WORK INSTRUCTIONS -> Here are the records. Write out exactly the lines between the one holding "Image resolution: width=1055, height=2576." and the one holding "Troubleshooting (788, 2213)", inclusive.

DATASET EXTRACT ->
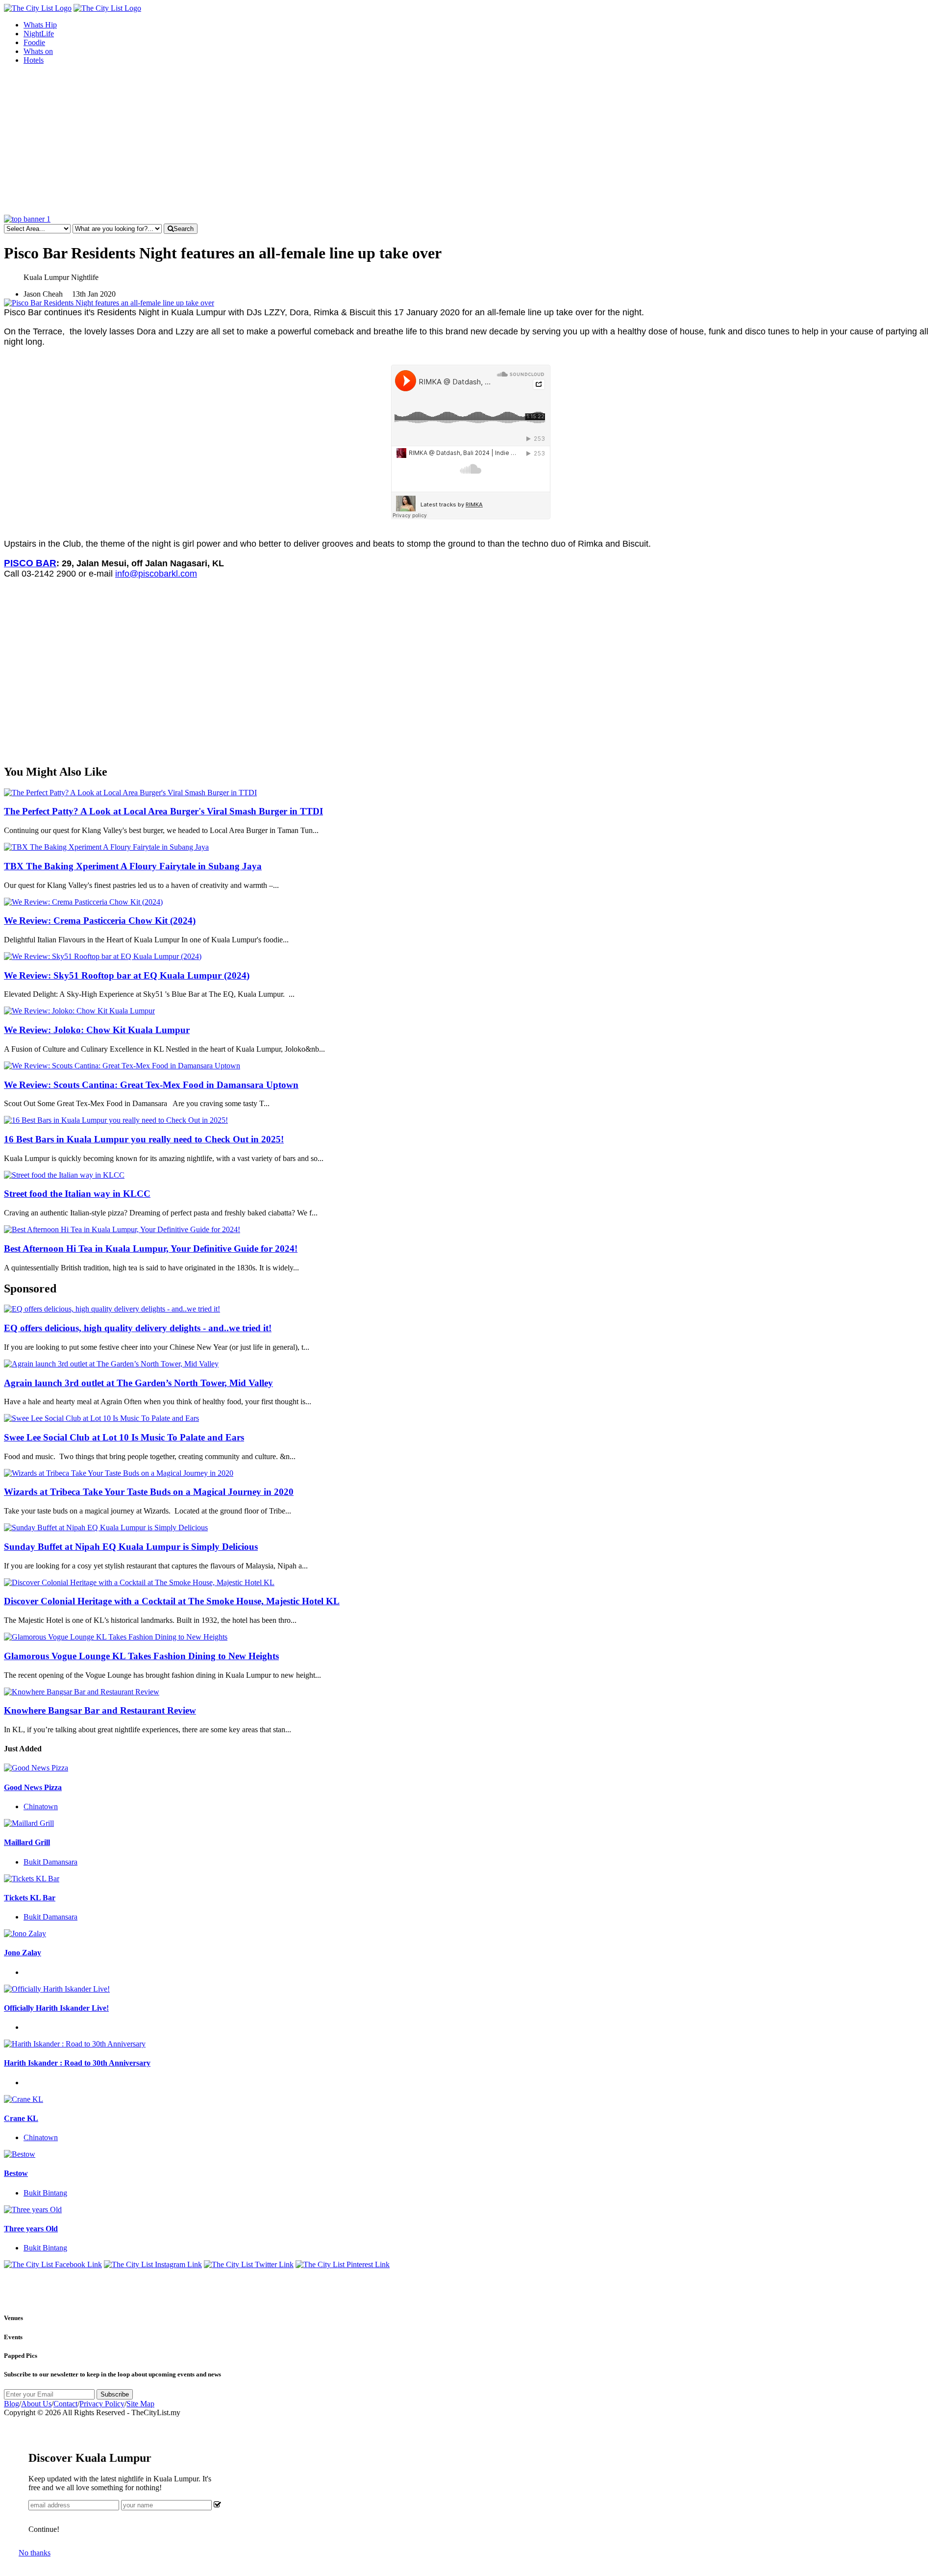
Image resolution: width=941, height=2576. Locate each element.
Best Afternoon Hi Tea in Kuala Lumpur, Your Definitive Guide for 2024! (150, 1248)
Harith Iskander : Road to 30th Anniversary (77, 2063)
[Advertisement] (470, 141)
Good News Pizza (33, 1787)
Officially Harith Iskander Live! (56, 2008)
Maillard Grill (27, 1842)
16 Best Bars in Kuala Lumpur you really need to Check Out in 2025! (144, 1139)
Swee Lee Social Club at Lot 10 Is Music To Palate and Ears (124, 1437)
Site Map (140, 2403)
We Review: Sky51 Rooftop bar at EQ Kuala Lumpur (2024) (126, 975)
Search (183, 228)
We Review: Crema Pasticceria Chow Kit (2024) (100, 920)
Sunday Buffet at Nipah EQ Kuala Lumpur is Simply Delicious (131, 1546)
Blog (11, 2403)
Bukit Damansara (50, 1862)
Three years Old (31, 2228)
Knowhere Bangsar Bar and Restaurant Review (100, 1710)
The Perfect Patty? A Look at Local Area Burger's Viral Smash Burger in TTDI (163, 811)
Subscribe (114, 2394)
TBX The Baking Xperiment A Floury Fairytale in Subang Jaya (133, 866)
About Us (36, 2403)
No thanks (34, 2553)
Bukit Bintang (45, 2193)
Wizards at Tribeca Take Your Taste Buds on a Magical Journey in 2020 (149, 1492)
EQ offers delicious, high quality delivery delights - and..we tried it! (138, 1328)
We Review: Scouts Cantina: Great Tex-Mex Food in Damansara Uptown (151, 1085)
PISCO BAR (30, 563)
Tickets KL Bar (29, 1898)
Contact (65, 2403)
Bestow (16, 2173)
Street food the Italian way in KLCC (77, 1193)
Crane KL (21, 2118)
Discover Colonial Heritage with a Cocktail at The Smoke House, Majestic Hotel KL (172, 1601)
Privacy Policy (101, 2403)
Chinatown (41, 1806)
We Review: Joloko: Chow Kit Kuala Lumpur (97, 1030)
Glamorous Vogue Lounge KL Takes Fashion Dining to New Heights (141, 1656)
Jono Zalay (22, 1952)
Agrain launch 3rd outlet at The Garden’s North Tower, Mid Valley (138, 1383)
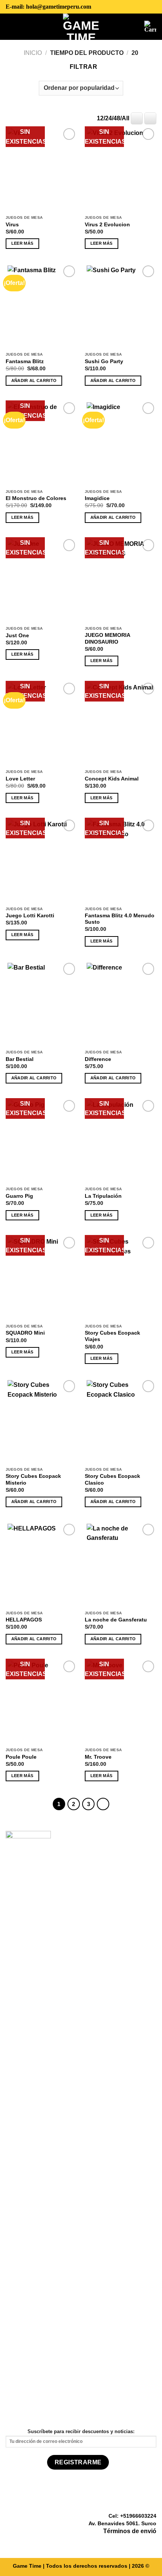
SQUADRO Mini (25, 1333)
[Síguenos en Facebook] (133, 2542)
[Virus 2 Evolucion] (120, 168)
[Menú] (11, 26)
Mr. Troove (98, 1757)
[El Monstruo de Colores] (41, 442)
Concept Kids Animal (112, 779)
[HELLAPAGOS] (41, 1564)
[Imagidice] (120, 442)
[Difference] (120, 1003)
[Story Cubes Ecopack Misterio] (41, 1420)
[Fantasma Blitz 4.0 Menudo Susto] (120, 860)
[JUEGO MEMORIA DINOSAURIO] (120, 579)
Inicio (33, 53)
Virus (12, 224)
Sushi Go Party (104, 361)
* * *
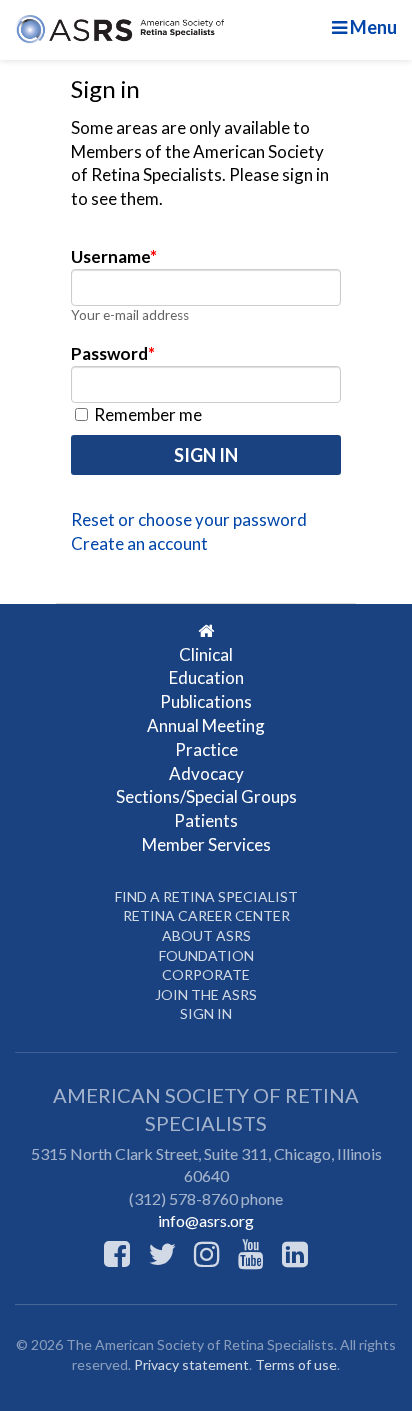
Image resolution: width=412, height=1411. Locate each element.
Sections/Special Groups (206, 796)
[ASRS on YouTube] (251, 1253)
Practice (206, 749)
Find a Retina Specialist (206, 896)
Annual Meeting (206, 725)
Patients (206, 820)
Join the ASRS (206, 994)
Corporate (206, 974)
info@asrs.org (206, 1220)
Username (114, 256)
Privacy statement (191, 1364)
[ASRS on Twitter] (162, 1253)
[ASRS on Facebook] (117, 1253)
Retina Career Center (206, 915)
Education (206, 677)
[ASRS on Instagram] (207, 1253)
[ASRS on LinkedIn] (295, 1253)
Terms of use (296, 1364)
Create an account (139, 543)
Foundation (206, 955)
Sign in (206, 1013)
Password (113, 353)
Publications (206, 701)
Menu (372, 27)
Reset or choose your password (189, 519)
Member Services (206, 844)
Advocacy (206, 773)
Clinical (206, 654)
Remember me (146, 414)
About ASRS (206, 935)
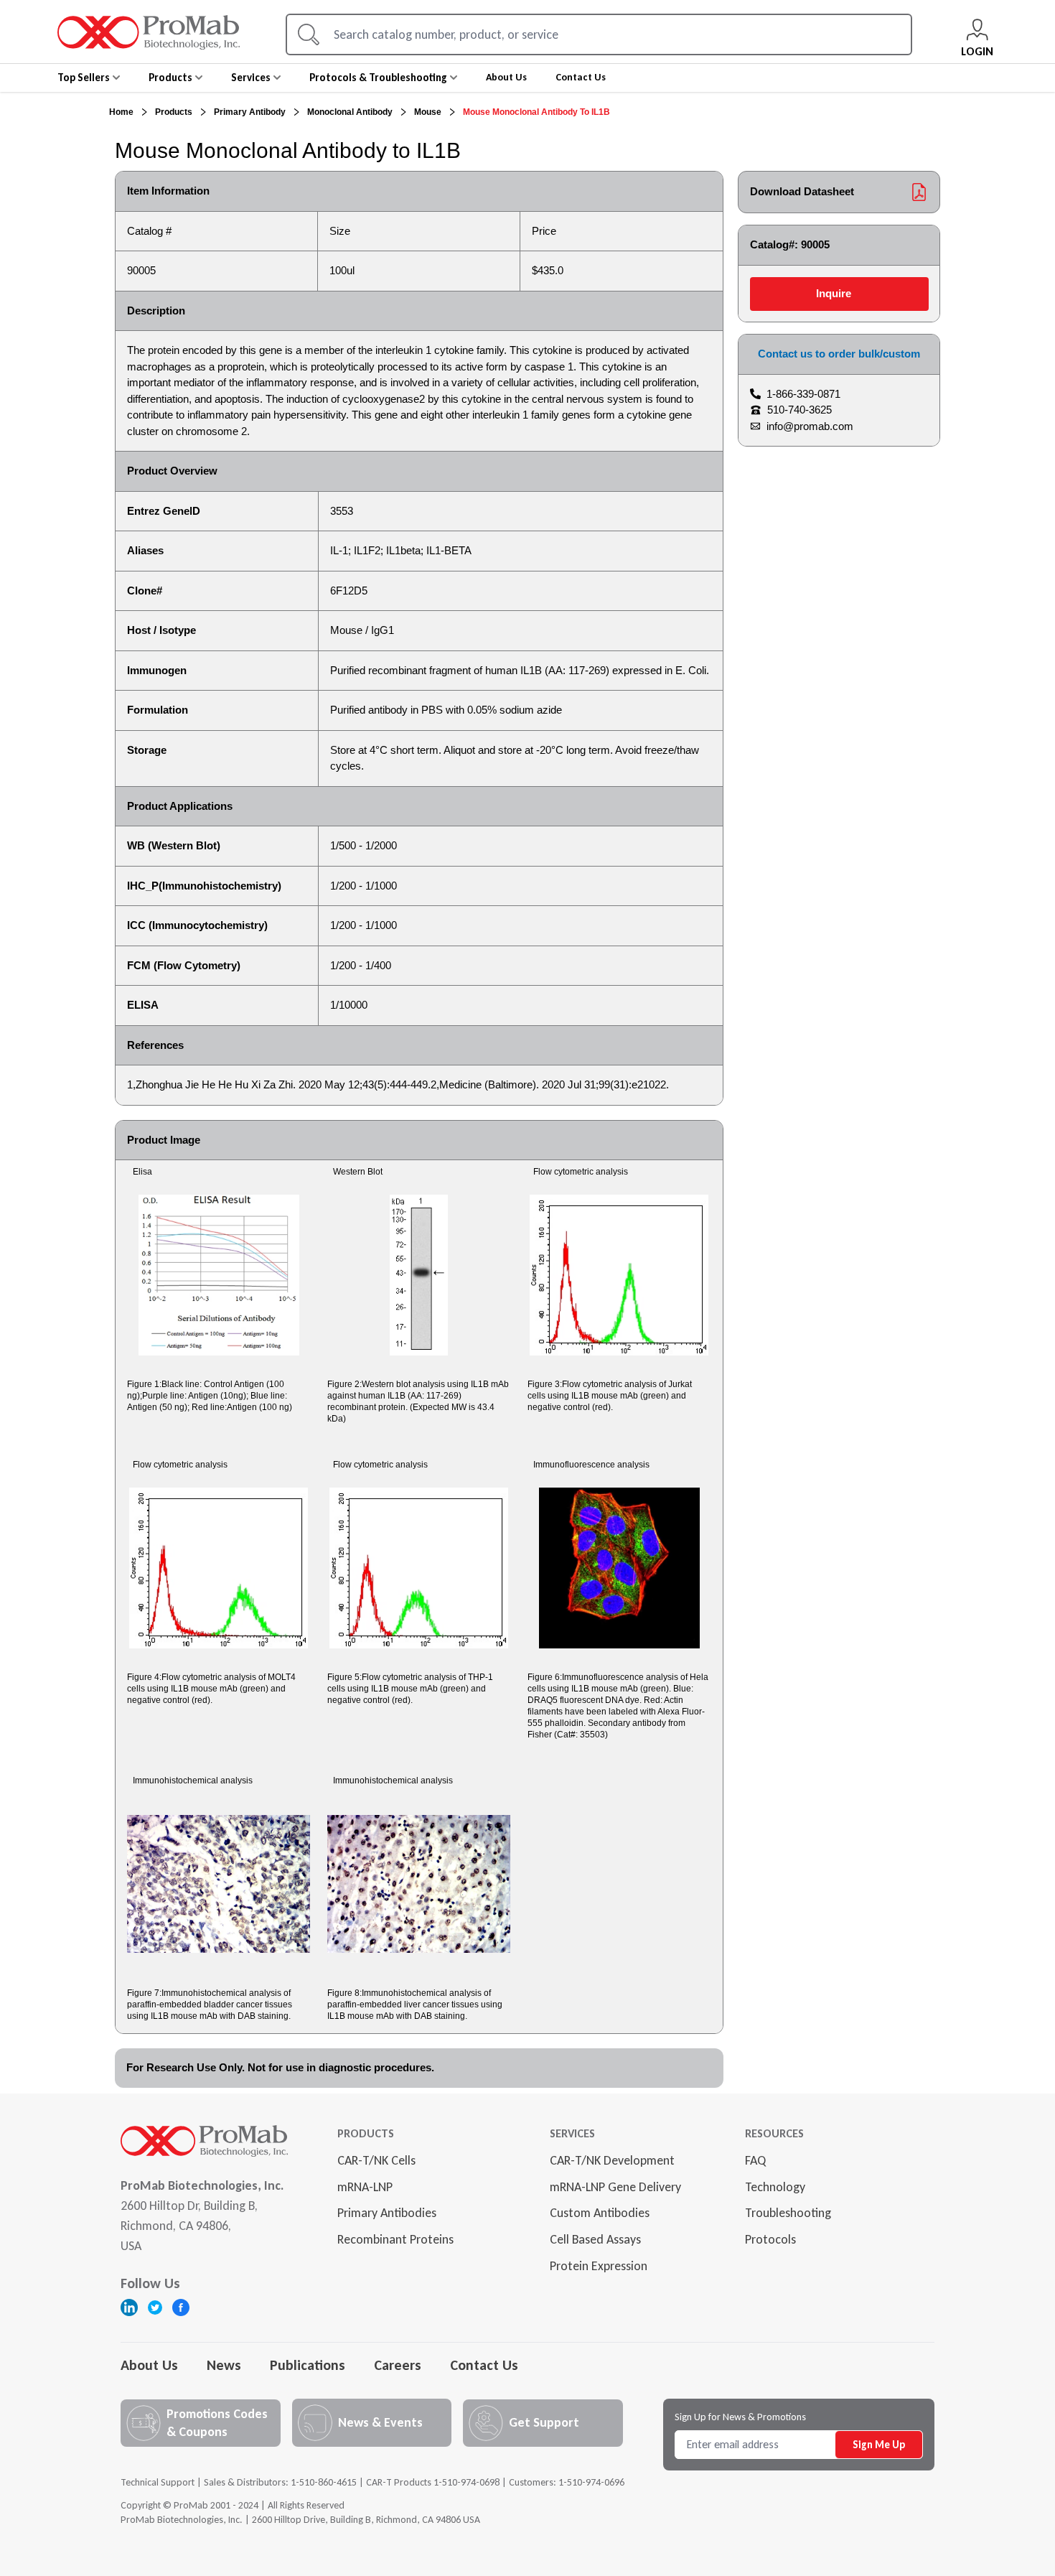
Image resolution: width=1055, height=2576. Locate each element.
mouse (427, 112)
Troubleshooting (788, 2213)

OUTPUT BELOW ->
Image resolution: width=1055, height=2576. Locate each element.
mouse (427, 112)
Troubleshooting (788, 2213)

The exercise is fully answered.